To make it easy to get at the right SynchronizationContext, a UI framework like Windows Forms will publish an instance of its SynchronizationContext-derived class to SynchronizationContext.Current. Code can then grab SynchronizationContext.Current and use it to marshal work, without having to know whether it’s being used from Windows Forms or Windows Presentation Foundation or another similar model.
“TaskScheduler.FromCurrentSynchronizationContext” should now make more sense. This method creates a TaskScheduler that wraps the SynchronizationContext returned from SynchronizationContext.Current. Thus, this gives you a TaskScheduler that will execute Tasks on the current SynchronizationContext. Why is that useful? It means you can create Tasks that are able to access UI controls safely, simply by running them on the right scheduler.

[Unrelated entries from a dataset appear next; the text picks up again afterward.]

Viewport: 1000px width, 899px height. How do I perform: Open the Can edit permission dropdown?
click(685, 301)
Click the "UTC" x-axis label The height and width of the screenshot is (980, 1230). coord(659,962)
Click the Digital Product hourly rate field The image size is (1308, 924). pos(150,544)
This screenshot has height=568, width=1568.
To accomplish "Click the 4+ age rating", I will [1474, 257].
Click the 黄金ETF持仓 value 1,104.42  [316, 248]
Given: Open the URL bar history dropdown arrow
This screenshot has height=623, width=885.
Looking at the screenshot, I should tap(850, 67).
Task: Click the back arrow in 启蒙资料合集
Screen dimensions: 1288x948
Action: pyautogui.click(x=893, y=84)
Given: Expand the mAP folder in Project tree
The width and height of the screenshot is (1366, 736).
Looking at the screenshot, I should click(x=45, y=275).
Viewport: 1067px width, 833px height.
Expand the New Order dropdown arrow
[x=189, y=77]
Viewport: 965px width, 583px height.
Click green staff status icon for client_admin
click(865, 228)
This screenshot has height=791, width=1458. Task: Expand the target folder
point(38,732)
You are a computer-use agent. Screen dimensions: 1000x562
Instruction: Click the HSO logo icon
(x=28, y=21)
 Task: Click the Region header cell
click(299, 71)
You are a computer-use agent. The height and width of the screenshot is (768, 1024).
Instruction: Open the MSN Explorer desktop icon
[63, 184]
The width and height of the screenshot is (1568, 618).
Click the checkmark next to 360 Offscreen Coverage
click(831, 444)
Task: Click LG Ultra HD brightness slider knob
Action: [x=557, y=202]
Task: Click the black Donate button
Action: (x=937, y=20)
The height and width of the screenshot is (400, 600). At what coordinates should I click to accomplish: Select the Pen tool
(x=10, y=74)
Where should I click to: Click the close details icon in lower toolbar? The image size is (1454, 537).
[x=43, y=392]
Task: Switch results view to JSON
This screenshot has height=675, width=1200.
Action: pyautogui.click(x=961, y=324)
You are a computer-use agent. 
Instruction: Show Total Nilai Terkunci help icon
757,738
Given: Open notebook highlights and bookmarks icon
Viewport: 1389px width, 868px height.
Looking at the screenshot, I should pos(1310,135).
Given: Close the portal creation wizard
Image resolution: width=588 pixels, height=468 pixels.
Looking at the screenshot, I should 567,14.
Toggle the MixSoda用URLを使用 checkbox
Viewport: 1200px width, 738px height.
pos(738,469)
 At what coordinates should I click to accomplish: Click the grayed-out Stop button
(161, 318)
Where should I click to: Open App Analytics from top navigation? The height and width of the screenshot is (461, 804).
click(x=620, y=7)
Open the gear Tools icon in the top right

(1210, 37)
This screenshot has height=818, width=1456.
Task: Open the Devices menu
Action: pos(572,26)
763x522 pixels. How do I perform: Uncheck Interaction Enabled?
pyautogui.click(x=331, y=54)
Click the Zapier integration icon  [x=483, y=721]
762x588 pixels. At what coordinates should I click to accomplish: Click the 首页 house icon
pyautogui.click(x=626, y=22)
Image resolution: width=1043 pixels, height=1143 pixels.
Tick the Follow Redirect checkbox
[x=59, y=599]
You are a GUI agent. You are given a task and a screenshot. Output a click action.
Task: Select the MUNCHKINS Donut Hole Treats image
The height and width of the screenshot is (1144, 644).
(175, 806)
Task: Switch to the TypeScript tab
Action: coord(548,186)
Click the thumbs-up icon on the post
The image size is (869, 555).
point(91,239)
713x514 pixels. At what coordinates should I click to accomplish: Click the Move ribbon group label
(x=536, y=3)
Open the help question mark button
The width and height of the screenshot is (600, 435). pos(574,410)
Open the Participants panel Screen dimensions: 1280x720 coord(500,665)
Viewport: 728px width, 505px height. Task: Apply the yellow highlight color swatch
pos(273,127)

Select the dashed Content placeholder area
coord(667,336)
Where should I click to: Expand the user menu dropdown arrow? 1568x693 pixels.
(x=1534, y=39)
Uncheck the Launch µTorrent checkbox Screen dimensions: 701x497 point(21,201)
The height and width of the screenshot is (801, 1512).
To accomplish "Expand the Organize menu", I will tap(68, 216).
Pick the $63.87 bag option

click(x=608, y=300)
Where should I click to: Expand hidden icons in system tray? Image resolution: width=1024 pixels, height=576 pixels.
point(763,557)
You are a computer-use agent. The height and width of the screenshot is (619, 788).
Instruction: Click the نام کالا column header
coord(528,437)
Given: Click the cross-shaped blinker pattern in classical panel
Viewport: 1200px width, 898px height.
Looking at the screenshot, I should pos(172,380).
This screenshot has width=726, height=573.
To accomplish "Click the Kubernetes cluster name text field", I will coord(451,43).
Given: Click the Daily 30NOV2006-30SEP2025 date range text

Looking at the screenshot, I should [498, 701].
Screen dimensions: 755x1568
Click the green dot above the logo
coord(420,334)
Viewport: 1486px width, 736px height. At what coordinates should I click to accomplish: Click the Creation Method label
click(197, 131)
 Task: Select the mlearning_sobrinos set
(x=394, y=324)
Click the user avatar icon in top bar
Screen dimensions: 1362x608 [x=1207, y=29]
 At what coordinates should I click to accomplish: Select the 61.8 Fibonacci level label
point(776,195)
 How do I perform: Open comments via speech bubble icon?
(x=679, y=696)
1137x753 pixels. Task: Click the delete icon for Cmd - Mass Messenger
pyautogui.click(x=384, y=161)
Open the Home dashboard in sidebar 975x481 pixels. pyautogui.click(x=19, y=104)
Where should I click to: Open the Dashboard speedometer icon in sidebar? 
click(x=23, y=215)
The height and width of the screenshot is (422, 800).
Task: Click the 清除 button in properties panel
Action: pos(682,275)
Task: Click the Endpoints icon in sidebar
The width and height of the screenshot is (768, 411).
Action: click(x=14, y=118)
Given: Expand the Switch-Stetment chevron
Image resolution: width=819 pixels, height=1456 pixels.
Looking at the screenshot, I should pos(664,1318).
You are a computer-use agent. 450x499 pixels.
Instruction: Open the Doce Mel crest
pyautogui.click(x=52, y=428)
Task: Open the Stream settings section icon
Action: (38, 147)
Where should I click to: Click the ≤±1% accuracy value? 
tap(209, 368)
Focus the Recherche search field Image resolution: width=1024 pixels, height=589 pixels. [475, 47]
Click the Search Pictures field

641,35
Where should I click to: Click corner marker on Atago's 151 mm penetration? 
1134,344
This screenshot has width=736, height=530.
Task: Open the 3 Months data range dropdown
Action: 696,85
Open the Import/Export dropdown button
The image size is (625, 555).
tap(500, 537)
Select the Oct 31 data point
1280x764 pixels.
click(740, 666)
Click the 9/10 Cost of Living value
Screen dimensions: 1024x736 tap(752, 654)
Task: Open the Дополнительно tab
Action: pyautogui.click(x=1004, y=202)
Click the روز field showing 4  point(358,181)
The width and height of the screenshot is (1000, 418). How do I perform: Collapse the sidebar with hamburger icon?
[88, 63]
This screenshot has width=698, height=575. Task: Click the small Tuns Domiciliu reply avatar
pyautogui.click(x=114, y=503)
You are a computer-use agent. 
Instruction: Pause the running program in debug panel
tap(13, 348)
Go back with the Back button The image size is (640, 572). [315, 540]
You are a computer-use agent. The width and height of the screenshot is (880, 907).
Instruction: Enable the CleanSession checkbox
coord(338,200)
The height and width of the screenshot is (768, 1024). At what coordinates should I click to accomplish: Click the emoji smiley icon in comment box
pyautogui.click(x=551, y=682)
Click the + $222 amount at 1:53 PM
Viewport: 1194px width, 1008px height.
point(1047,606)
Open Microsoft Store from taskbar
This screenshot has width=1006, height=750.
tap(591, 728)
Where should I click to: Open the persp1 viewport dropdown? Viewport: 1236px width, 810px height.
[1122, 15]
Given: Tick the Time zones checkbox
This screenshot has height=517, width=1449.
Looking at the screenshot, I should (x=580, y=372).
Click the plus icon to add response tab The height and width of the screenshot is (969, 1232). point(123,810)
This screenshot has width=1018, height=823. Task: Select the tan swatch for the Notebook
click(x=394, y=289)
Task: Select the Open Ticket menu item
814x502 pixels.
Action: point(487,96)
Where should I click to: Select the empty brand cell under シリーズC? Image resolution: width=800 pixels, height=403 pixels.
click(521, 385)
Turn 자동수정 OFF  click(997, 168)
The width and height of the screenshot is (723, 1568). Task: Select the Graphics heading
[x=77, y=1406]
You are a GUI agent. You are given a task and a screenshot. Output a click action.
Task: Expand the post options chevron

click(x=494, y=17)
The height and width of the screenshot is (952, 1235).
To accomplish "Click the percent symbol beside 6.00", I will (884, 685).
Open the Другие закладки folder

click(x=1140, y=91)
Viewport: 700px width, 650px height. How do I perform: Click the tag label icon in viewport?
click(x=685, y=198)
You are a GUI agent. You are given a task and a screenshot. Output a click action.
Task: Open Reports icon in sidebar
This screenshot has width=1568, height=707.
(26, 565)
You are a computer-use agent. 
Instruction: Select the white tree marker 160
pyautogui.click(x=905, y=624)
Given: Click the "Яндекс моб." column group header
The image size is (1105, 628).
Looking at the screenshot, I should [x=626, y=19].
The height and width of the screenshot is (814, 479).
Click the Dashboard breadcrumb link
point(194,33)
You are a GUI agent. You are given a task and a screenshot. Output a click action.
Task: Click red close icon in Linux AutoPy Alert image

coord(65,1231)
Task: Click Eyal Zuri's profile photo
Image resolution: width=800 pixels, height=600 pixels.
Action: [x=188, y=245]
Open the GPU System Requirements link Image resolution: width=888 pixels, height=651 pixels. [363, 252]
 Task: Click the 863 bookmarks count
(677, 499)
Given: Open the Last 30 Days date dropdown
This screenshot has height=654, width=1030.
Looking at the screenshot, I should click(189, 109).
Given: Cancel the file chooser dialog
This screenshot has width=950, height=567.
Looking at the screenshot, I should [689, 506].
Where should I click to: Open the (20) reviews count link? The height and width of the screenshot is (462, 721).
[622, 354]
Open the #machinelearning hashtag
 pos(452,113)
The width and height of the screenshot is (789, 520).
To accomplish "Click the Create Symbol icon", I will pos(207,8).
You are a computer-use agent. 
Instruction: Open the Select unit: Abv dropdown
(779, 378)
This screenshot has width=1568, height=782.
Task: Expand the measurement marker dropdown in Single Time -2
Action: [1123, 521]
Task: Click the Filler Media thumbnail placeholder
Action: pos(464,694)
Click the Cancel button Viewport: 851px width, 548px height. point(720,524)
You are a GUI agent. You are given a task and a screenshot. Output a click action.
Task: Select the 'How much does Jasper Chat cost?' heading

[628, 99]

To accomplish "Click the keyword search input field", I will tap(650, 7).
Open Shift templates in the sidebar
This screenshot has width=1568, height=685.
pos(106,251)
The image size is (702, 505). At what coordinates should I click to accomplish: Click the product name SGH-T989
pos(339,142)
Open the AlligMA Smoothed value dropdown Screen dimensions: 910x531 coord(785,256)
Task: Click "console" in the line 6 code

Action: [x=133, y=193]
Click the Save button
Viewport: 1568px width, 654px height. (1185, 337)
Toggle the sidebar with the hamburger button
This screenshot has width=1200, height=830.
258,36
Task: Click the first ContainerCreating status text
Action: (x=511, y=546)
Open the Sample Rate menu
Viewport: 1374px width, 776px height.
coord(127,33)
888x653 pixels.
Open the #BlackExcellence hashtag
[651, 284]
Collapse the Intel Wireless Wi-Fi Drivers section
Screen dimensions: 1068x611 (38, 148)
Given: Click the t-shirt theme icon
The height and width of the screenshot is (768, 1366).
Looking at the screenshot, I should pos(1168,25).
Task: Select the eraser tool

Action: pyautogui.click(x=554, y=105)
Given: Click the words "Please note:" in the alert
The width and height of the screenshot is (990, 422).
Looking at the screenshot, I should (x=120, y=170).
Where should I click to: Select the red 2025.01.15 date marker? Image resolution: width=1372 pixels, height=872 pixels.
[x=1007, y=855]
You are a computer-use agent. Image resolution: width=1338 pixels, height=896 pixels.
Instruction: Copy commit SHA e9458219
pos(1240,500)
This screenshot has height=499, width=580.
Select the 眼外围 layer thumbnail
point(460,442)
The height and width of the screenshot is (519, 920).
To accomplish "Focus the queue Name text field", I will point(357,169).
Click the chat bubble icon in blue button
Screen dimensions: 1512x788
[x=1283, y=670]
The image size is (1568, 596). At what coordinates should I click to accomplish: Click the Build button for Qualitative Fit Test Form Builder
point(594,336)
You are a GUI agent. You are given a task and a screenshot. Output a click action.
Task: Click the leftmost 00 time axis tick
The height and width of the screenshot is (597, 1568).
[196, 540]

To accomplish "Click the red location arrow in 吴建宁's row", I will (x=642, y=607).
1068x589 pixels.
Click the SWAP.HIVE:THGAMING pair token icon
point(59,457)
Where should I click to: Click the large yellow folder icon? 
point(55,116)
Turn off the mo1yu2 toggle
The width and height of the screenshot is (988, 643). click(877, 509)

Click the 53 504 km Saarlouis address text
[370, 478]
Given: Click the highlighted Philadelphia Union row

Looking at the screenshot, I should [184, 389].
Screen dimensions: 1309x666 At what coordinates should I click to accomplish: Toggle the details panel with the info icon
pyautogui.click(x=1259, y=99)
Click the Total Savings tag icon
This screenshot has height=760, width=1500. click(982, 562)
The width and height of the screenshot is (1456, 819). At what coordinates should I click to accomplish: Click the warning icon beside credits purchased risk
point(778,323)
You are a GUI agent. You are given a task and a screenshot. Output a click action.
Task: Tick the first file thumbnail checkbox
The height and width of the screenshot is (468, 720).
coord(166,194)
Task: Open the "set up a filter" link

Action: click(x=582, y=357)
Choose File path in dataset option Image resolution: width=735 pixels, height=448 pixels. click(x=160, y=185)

Let’s say that I wanted to load three images from some data source. When those images have been loaded, I want to blend them all together, and then I want to display the result into a PictureBox on my UI. Using Tasks and TaskScheduler.FromCurrentSynchronizationContext, I could write code like the following:
private void Button1_Click(…)
{
var ui = TaskScheduler.FromCurrentSynchronizationContext();
var tf = Task.Factory;
// Load the three images asynchronously
var imageOne = tf.StartNew(() => LoadFirstImage());
var imageTwo = tf.StartNew(() => LoadSecondImage());
var imageThree = tf.StartNew(() => LoadThirdImage());
// When they’ve been loaded, blend them
var blendedImage = tf.ContinueWhenAll(
new [] { imageOne, imageTwo, imageThree }, _ =>
BlendImages(imageOne.Result, imageTwo.Result, imageThree.Result));
// When we’re done blending, display the blended image
blendedImage.ContinueWith(_ =>
{
pictureBox1.Image = blendedImage.Result;
}, ui);
}
This code runs three tasks to load the three input images asynchronously. When all of those have been loaded, again asynchronously some BlendImages method is used to blend the images, taking the three inputs and returning the blended image. Finally, once that’s done, another task is used to render the blended image by storing it into a PictureBox on the UI. Since this modifies a UI control, we need to do it from the UI thread. Thus, we pass a TaskScheduler to the ContinueWith method; this scheduler targets the UI’s SynchronizationContext, and will cause the Task to execute on the UI thread.
TaskScheduler.FromCurrentSynchronizationContext is provided for convenience and because this is a very common need. However, due to TaskScheduler’s extensibility, it’s actually possible to implement this behavior yourself, and in doing so you could modify it to suit your own needs however you see fit.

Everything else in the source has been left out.